I attended the debate meeting in a room on the second floor of the Frieze Building, the headquarters of the speech department. About twenty people attended. We got to meet Dr. Bill Colburn and a couple of grad student coaches, including Jeff Sampson, who debated at Northwestern, a national power. Evidently there was no individual events program.

All of the new people filled out a form outlining our experience and interests, and then we watched a debate between two of the varsity teams. I thought that they were both horrible, and I was shocked to learn that they were U-M’s best teams.

I was paired with a fellow from Portland, ME, named Bob Hirshon. They told us that the topic was “Resolved that the United States should substantially reduce its foreign policy commitments.” Bill and Jeff privately made it clear that they were excited that Bob and I were interested in debate, and they wanted us to represent U-M at the Michigan Intercollegiate Speech League (MISL) novice tournament in October.
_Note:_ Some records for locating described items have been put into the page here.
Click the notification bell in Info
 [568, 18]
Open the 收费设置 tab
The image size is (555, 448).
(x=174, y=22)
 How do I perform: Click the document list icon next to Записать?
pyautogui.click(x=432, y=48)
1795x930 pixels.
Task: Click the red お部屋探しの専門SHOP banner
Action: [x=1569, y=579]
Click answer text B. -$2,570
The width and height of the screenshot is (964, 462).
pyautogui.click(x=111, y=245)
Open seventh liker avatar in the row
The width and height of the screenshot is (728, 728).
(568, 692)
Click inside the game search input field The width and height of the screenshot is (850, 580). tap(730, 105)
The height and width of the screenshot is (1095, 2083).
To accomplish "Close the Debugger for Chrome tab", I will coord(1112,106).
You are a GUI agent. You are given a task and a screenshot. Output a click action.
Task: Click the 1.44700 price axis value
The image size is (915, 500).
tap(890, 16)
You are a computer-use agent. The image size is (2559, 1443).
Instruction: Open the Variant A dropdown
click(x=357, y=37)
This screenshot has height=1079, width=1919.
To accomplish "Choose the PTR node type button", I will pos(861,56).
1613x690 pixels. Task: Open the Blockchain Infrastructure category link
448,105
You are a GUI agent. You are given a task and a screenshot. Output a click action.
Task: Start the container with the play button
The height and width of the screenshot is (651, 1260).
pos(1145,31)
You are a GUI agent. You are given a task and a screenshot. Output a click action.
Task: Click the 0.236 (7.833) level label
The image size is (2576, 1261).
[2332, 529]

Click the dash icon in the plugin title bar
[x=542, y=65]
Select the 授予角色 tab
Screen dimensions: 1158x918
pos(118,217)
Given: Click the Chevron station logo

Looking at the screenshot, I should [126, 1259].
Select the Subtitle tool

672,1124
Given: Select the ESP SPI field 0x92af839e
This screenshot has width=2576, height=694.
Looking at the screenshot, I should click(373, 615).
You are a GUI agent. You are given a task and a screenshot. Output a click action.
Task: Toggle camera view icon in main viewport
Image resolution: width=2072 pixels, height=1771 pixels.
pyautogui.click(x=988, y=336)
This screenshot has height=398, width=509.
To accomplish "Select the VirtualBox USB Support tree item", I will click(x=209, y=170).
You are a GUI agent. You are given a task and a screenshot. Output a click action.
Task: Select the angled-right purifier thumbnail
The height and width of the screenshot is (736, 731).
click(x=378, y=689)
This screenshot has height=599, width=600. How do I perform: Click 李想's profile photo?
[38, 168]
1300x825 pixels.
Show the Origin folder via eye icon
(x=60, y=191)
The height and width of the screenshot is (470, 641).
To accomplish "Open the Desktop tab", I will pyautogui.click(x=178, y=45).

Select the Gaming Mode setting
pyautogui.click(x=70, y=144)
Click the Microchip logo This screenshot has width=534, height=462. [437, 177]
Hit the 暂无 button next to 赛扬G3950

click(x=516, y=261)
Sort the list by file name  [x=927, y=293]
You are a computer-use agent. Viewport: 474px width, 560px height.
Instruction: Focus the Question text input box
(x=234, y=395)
We would be debating only on the negative. I was second negative.

I was shocked to be on the receiving end of all of this attention. I was uncertain whether I would be able to handle it, but I agreed to try. So did Bob.


1. Howard Finsilver died in 2005.

2. According to Wikipedia Gary Lewis was a better drummer than a singer. His voice was overdubbed on the recordings of his hits. I was surprised to learn that he was drafted the following January and served in Vietnam and Korea. After his hitch in the army he stayed on the fringes of show business with new incarnations of his band. In 2020 he was still performing at age 74.

Ann-Margret

3. Just to be clear, Ann-Margret appeared in the movie; she wasn’t my date.

4. Ann Arbor is named after Ann Allen and Ann Rumsey, early settlers of the town.

5. In 1966 there were no coed dorms at U-M. In fact, female students were not even allowed to enter Allen Rumsey House except under special circumstances.